Fitch noted that General Mills experienced a “significant sales lift” as a result of COVID-19-related shutdowns in early 2020. The company has continued to benefit from elevated at-home food demand and positive price/mix, but as pandemic-related demand abates, Fitch expects General Mills’ sales trends to return to prior trends of flat organic growth.

“Organic sales in fiscal 2021 is expected to be around 4% but trend negative 4% to 5% in fiscal 2022 against difficult comparisons,” Fitch said.

The ratings agency also said it expects to see flat volume trends as elevated demand abates.

“Organic sales growth was essentially flat in fiscal 2018, fiscal 2019 and the for the first three quarters of fiscal 2020 (ended Feb. 23, 2020) before benefiting from the pandemic-related demand beginning fiscal 4Q20 (ended May 2020),” Fitch said. “Volume growth has been challenged over the five years pre-pandemic given the company’s product mix. Cereal, convenient meals and yogurt, which collectively represent about $7.75 billion, or 44%, of the company’s sales in FY20, have been under pressure as consumer preferences shift toward healthier and more natural product offerings.

“General Mills, similar to other large packaged food companies, continues to renovate existing products to be healthier, acquire food companies with higher growth or margin potential, such as organic food company Annie’s, and introduce organic-focused brand extensions. However, consumer perceptions of the company’s older and mature legacy brands remain a long-term obstacle to growth.

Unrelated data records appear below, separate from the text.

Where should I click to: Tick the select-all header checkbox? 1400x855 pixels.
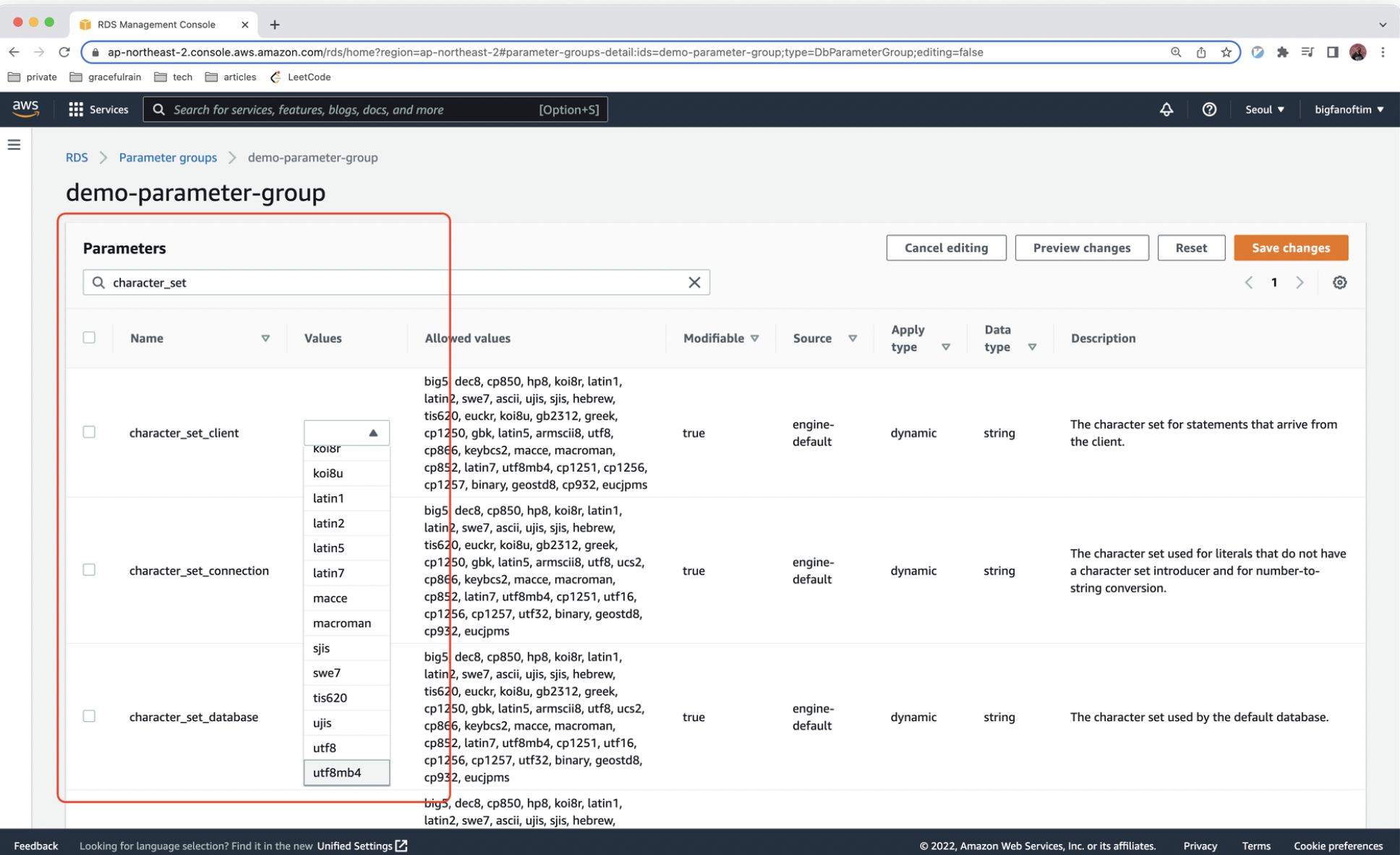tap(89, 337)
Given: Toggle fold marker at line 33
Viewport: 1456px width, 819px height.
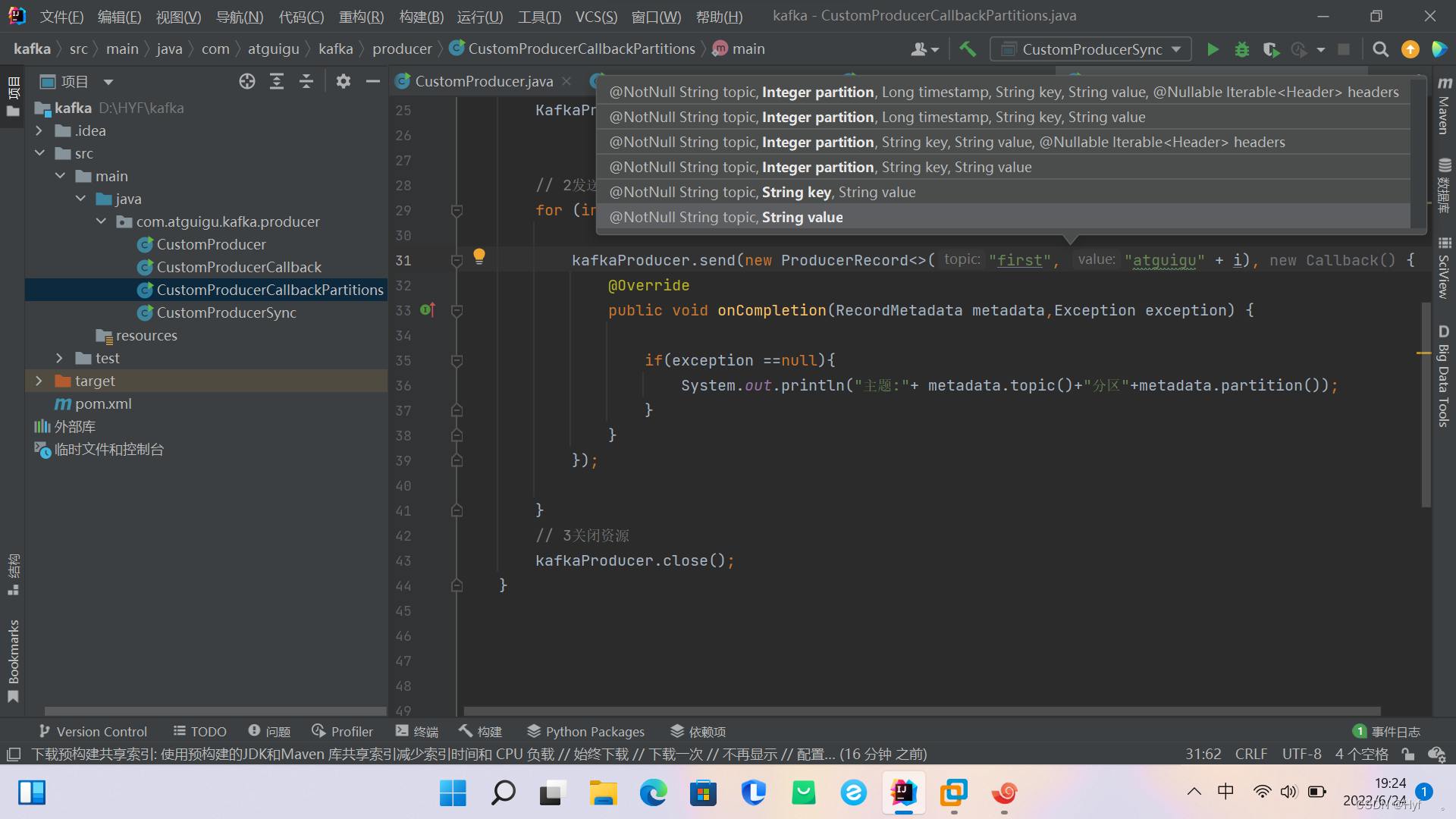Looking at the screenshot, I should pyautogui.click(x=457, y=310).
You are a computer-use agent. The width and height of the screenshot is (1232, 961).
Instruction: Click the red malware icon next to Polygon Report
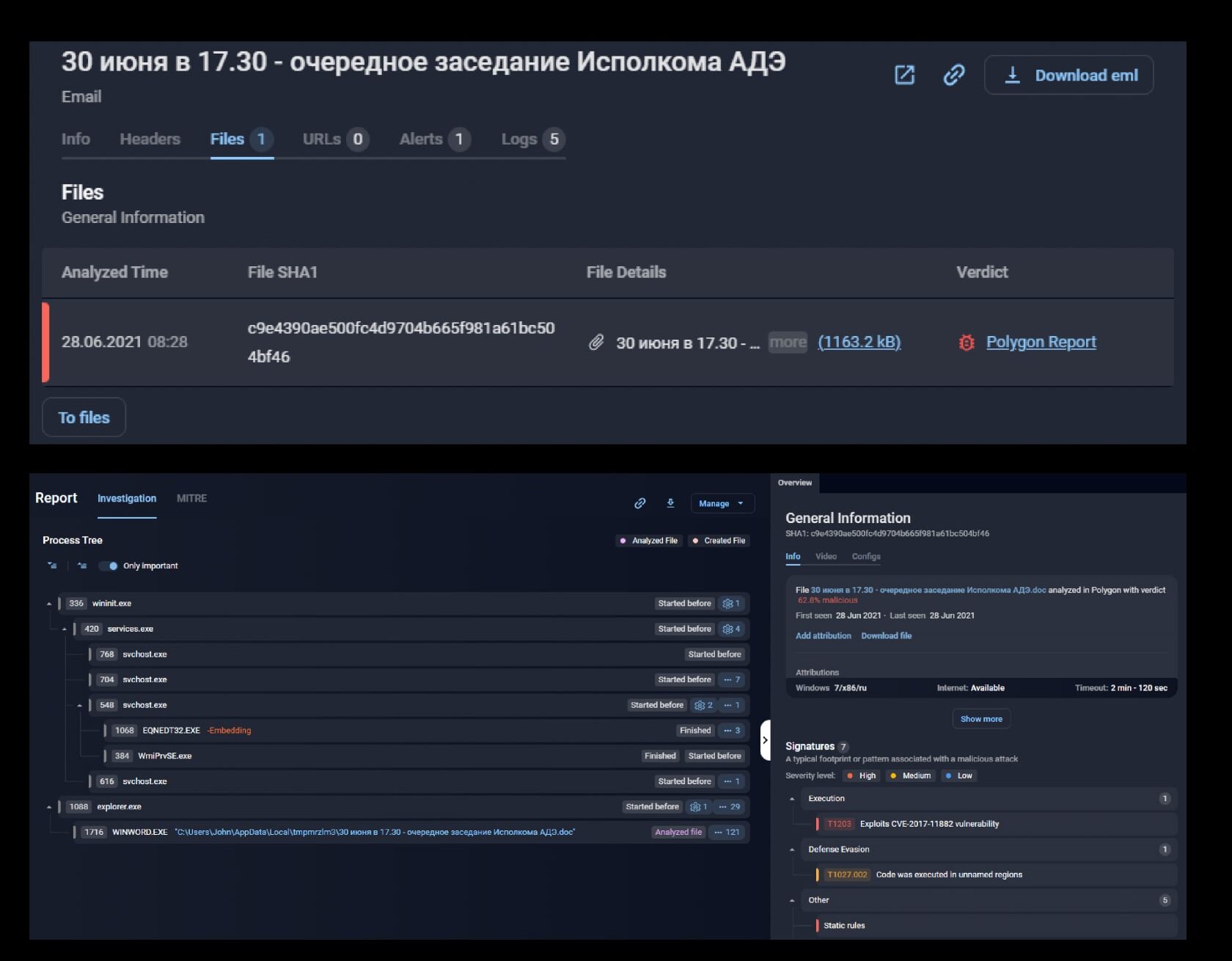pos(966,342)
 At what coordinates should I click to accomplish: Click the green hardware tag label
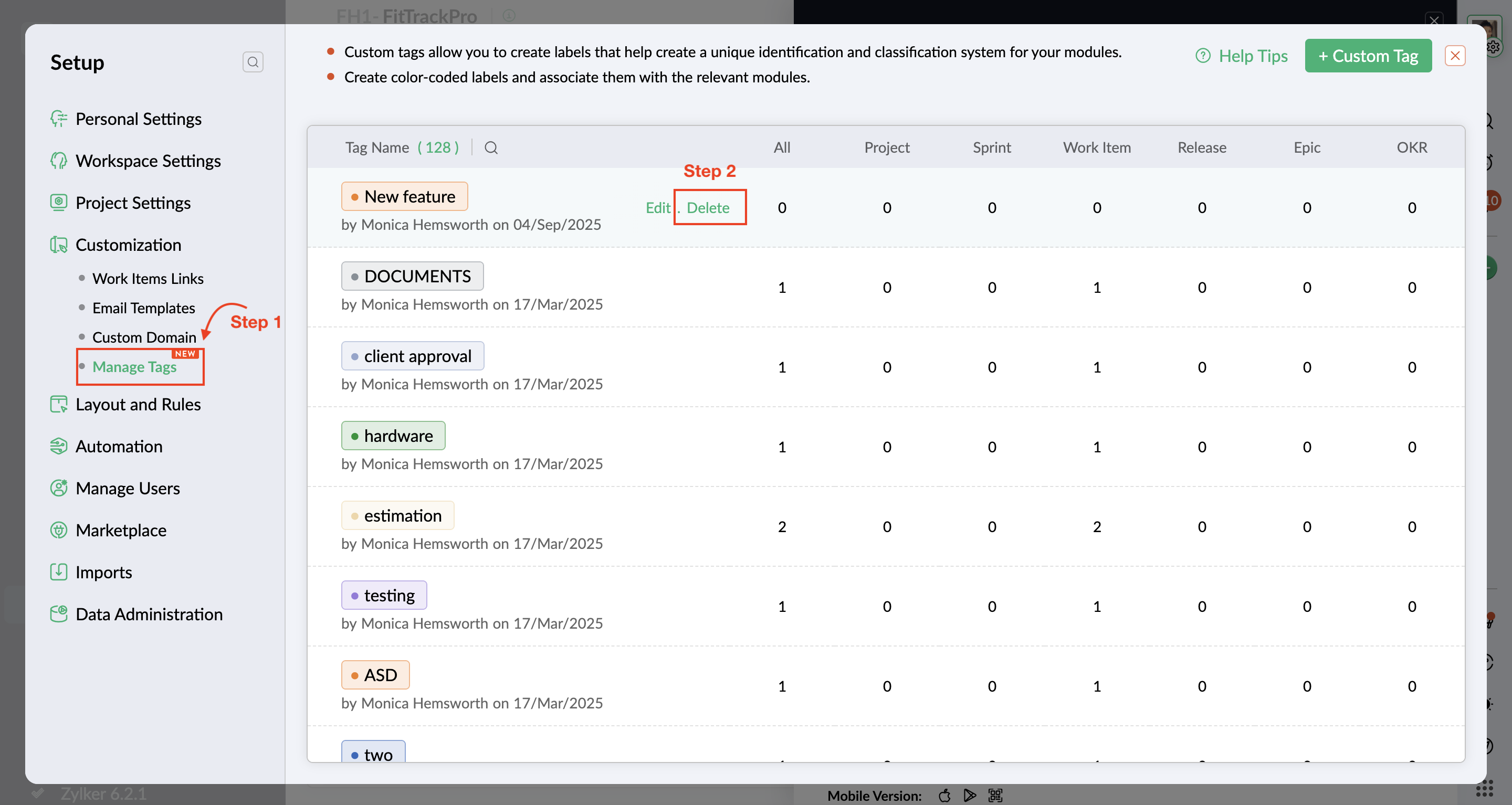click(x=393, y=436)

The company has significant exposure to mature developed markets and categories, such as cereal, and until recently saw flat to modest declines in most of its categories, with yogurt down 30% to around $2.1 billion in fiscal 2020 versus close to $3 billion in fiscals 2013-2015.”

Fitch said it anticipates General Mills’ EBITDA to remain elevated at $3.8 billion in fiscal 2021 relative to pre-pandemic levels of $3.6 billion in fiscal 2019. However, as volume normalizes EBITDA is likely to return close to fiscal 2019 levels of $3.6 billion, Fitch said.

EBITDA margins, meanwhile, are forecast in the 21% to 21.5% range as General Mills’ ongoing investments in brands and cost inflation largely offset any benefits from the company’s cost reduction initiatives, Fitch said.